EXERCISE TEXT:
━━━━━━━━━━━━━━━━━━━━
Prioritizing User-Centered Design
"We want to be an industry leader in helping not only our organizations but other organizations do a better job."
JS: So the challenge is over …
RZ: Yep.
JS: You guys won. Congratulations!
RZ: Thank you.
JS: What’s gonna happen next?
RZ: We’ve had a couple of conversations with some folks that were watching the competition and participating in it. And partly because our charter for RadNet is to lead radiology forward, so we want to be an industry leader in helping not only our organizations but other organizations do a better job in kind of the consumerism of health care. We know this is something that we need to do better as an industry.
So yes we’ve had some conversations, we’re still figuring out what those turn into. But even internally, obviously winning this award got some attention in our organization and we’re able to share with them that we put RadNet’s bills right alongside the other competition bills and there were some big gaps.
And that really didn’t come as a surprise, and we’ve known that. So there is now I think really an initiative in place to really take a look at our bills across all of our imaging centers and the systems that we have to embrace some of these concepts. It takes a lot of work.
━━━━━━━━━━━━━━━━━━━━
BRIEF: Please reproduce the interview excerpt about user-centered design in full, word for word.

ENTRIES SUPPLIED:
━━━━━━━━━━━━━━━━━━━━
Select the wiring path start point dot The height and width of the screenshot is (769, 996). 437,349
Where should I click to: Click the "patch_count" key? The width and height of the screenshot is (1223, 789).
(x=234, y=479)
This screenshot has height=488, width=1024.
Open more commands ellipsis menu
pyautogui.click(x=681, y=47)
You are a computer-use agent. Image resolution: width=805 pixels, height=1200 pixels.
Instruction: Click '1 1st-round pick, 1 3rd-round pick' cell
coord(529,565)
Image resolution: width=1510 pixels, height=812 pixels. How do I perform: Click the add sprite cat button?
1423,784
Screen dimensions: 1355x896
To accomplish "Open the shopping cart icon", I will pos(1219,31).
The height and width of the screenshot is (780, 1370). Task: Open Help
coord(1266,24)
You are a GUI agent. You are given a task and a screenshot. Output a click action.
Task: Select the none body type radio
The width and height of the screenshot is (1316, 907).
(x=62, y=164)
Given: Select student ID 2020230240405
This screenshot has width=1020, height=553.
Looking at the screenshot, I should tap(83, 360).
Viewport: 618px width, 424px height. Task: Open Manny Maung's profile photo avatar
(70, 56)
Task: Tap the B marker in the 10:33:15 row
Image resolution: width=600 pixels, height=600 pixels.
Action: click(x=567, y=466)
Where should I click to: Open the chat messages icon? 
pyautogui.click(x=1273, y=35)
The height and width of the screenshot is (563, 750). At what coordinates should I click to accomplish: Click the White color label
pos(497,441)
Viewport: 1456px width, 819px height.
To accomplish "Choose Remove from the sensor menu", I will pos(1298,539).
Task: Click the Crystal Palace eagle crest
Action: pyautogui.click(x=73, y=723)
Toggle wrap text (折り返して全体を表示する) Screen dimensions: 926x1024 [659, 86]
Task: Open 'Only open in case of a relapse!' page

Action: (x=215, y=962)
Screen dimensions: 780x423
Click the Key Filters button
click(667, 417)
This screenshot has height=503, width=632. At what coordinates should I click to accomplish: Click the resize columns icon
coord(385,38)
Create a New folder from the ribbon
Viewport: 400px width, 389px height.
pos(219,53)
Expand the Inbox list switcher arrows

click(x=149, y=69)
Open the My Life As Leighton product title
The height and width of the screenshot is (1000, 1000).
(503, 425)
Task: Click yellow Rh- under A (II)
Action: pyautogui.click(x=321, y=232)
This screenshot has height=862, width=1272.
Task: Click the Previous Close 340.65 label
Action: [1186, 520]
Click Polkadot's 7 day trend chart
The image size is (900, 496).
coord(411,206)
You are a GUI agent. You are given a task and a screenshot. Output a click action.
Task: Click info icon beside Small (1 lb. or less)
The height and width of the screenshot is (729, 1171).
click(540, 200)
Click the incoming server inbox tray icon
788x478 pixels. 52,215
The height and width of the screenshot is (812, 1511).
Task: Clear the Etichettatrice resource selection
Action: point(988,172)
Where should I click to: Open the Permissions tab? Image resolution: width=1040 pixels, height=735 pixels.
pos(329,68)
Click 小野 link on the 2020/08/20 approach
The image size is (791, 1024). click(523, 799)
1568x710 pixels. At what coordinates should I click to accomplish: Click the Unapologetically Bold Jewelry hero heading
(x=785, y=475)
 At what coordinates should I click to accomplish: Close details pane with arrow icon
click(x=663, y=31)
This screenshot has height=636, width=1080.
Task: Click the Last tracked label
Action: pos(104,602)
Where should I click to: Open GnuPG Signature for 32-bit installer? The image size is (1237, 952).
━━━━━━━━━━━━━━━━━━━━
TASK ANSWER:
Prioritizing User-Centered Design
"We want to be an industry leader in helping not only our organizations but other organizations do a better job."
JS: So the challenge is over …
RZ: Yep.
JS: You guys won. Congratulations!
RZ: Thank you.
JS: What’s gonna happen next?
RZ: We’ve had a couple of conversations with some folks that were watching the competition and participating in it. And partly because our charter for RadNet is to lead radiology forward, so we want to be an industry leader in helping not only our organizations but other organizations do a better job in kind of the consumerism of health care. We know this is something that we need to do better as an industry.
So yes we’ve had some conversations, we’re still figuring out what those turn into. But even internally, obviously winning this award got some attention in our organization and we’re able to share with them that we put RadNet’s bills right alongside the other competition bills and there were some big gaps.
And that really didn’t come as a surprise, and we’ve known that. So there is now I think really an initiative in place to really take a look at our bills across all of our imaging centers and the systems that we have to embrace some of these concepts. It takes a lot of work.